▸ Data excerpts
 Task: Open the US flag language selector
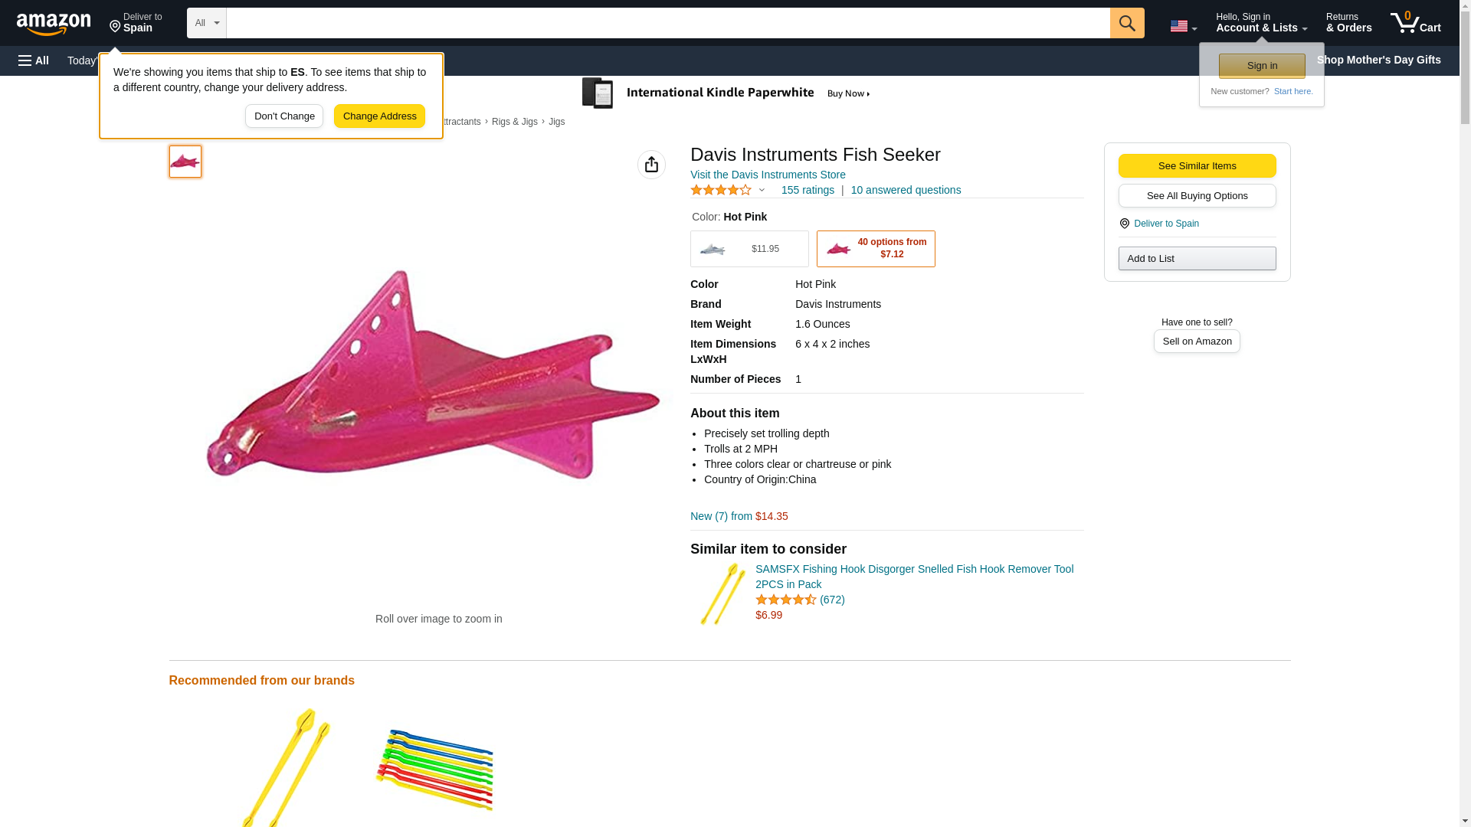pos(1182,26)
--
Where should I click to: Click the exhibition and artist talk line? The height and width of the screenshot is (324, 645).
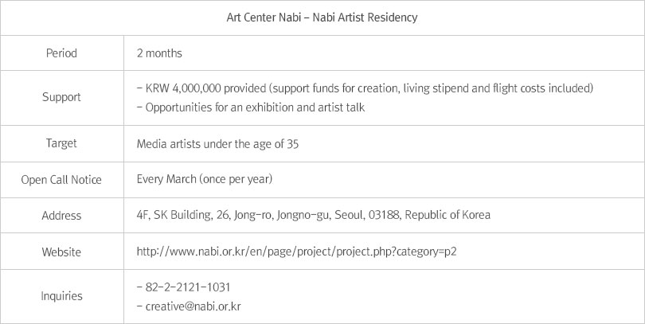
--
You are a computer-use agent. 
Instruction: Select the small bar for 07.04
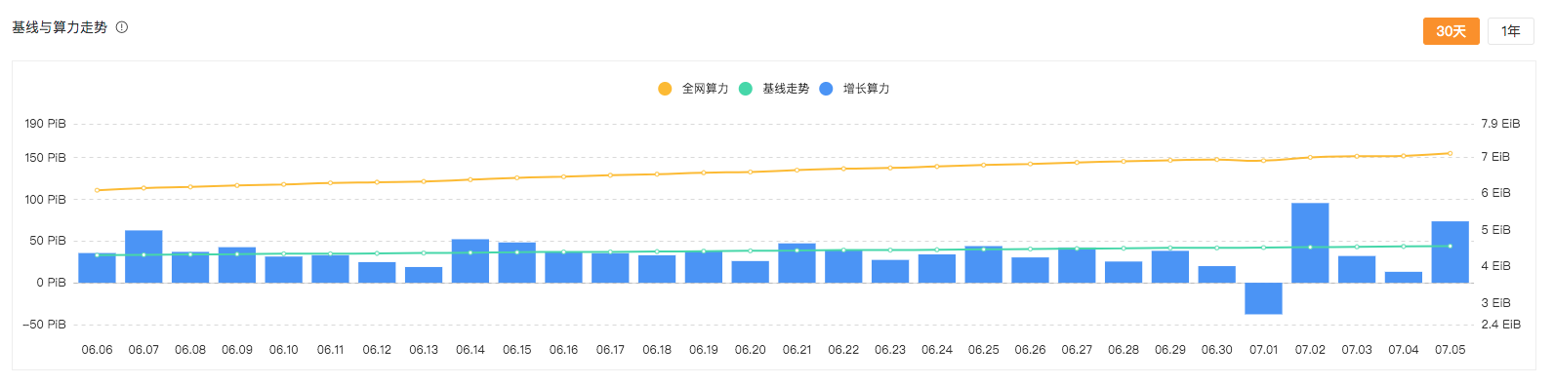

▸ What to produce
Write out exactly the lines above from the line with "You are a computer-use agent." through the line with "Instruction: Select the small bar for 07.04", both of them included, and leave out all other lines.

▸ Exercise output
You are a computer-use agent. 
Instruction: Select the small bar for 07.04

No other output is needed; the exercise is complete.